Wells Fargo held $87.8 billion of such loans as of Sept. 30, down $7.5 billion from the end of last year. Wells Fargo Chief Financial Officer Howard Atkins said on an Oct. 21 earnings call that the bank is reducing the number of loans with “negative amortization potential.” As of the end of the third quarter, 26 percent of the loans in that portfolio now have minimum monthly payments that fully cover the interest due so that the total principal does not grow, up from 16 percent at the end of last year.

As of Sept. 30, Wells Fargo had modified 43,500, or 22 percent, of the distressed loans to reduce borrowers’ payments, Atkins said.

JP Morgan doubled the number of staff trained to handle short sales after adding 5,000 people since Jan. 1 to deal with distressed mortgages, said Thomas Kelly, a spokesman for the New York-based bank’s home lending division.

Chase services 10.3 million mortgages worth $1.4 trillion, according to Kelly. Of its portfolio, Chase reported 422,000 loans more than 60 days delinquent, about one third of which were in loan modification programs, according to a Nov. 10 Treasury Department report on the Obama administration’s Making Home Affordable Program.

“We’re reaching out to people who are struggling with the Obama loan modifications or our own,” Kelly said. “Approaching customers is a very recent phenomenon.”

Bank of America, the nation’s largest loan servicer, had one of the lowest loan modification rates, with 14 percent of problem loans in trial workout plans as of Oct. 31, according to the Obama Administration.

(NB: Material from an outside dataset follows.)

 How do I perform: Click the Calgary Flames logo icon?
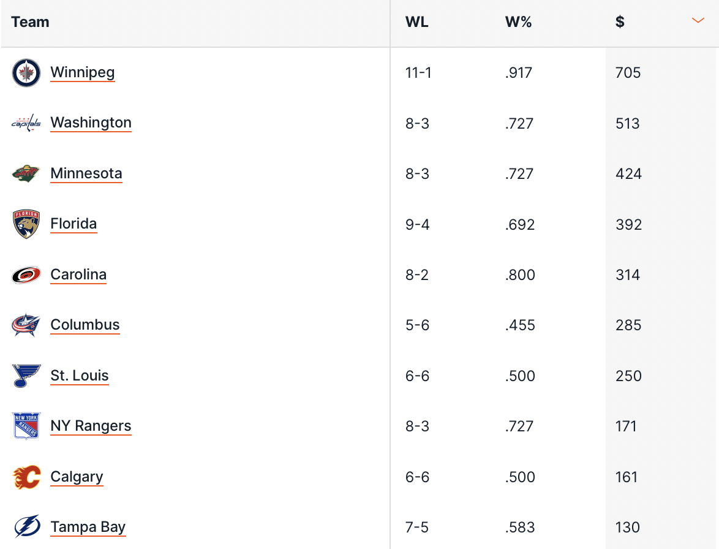[x=26, y=477]
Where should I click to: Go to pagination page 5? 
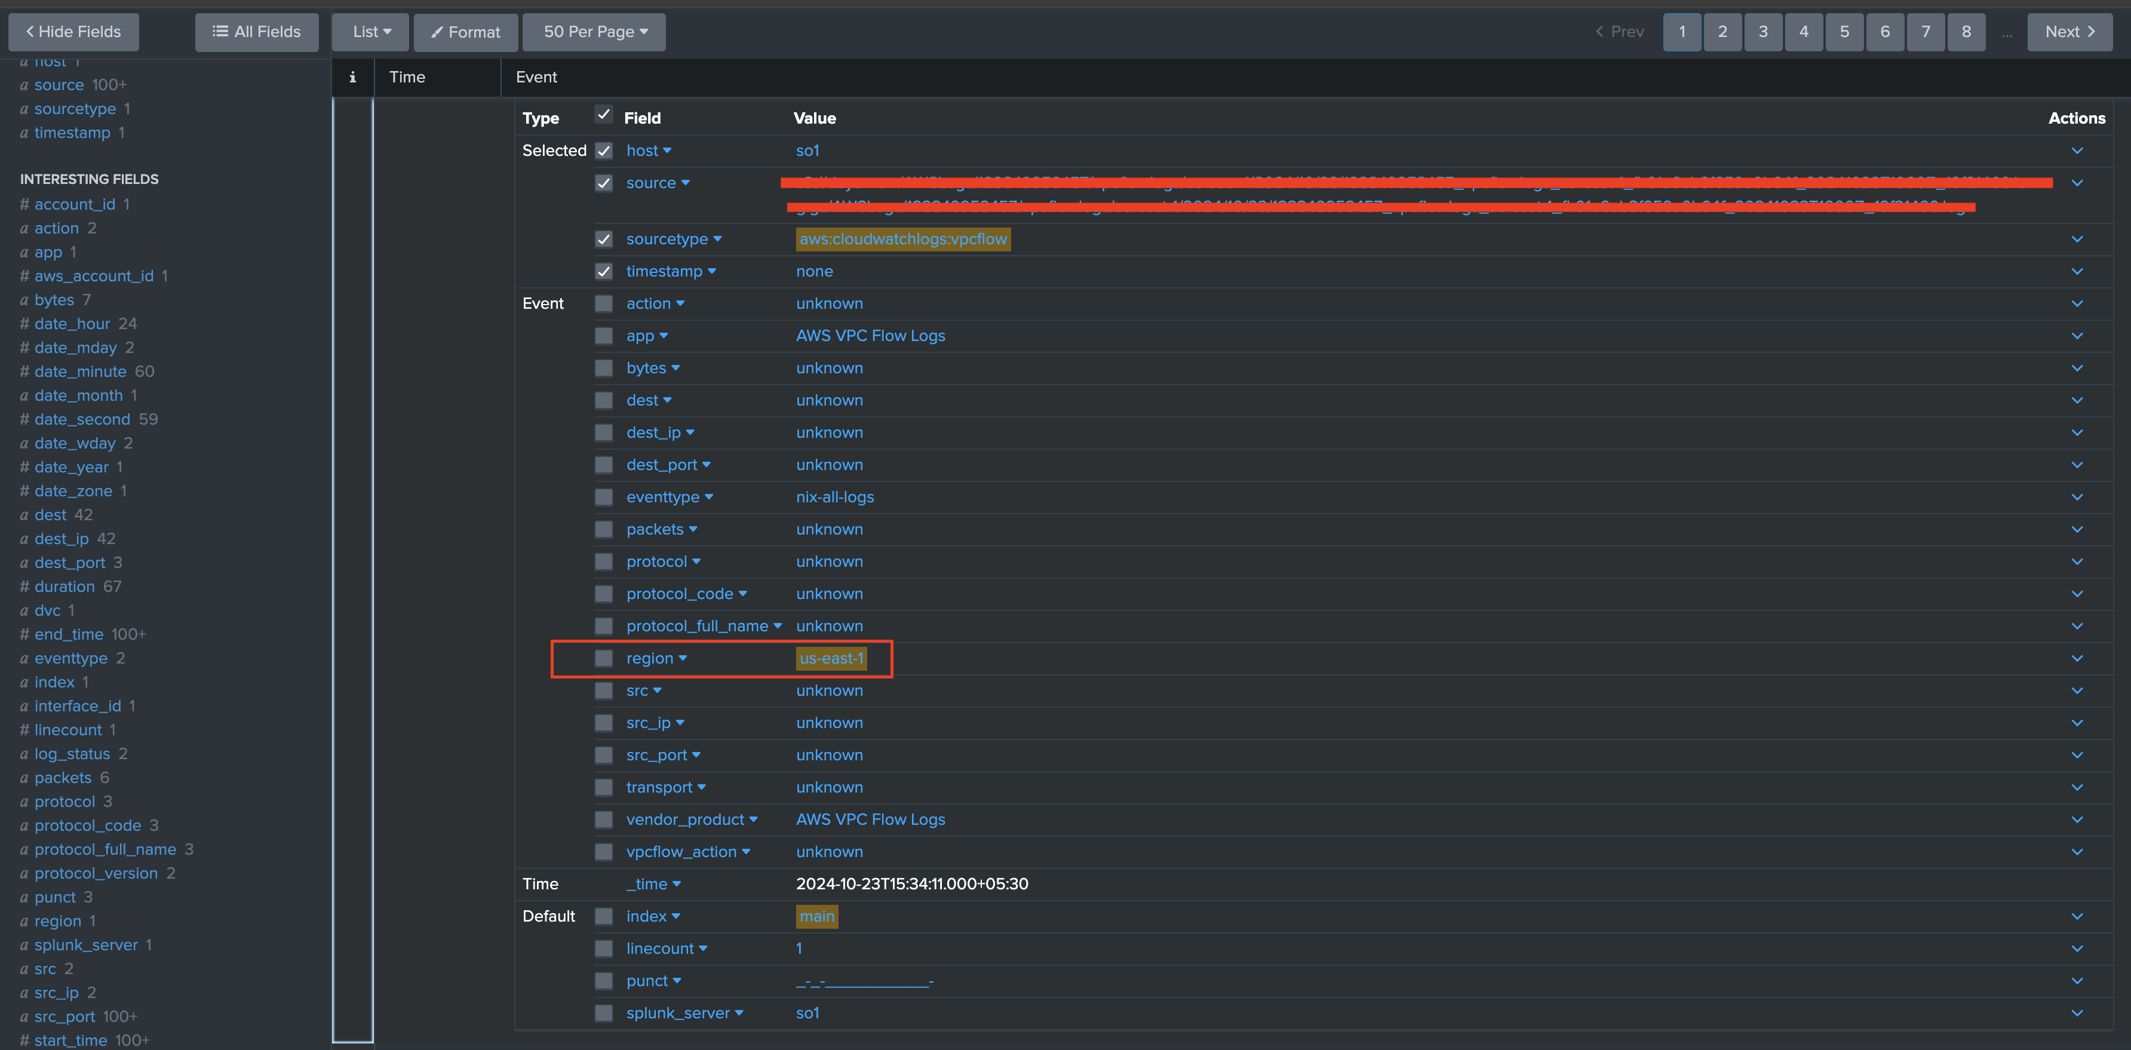(x=1844, y=31)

The Charlotte, North Carolina-based bank started a “cooperative short sales” program in October and may close its first short sale through the program this month, said Dave Sunlin, senior vice president for foreclosure and real estate management.

Many are borrowers with pay-option adjustable-rate mortgages issued by Countrywide Financial Corp., Sunlin said. BofA bought Countrywide, once the nation’s largest mortgage originator, for $4 billion in stock in 2008.

Short sales benefit a neighborhood because they clear out stagnant properties that may have an adverse effect on values, said Sean Shallis, a senior real estate strategist with Weichert Realtors in Hoboken, New Jersey. Shallis has one home with bank approval for a short sale and three others waiting approval on the same street in Jersey City with views of the Manhattan skyline.

“In every case we had multiple offers from people who had plenty of money to put down,” Shallis said. “Americans are out there still buying homes and trying to move it along.”

Short sales also help the bank, because foreclosed properties lose more value when they are vacant or a homeowner vandalizes a house on the way out, Sunlin said.

“We typically expect a 10 to 15 percent decrease of loss severity with a short sale,” Sunlin said.“The loss severity of short sales is lower but it’s not low,” Goodman said.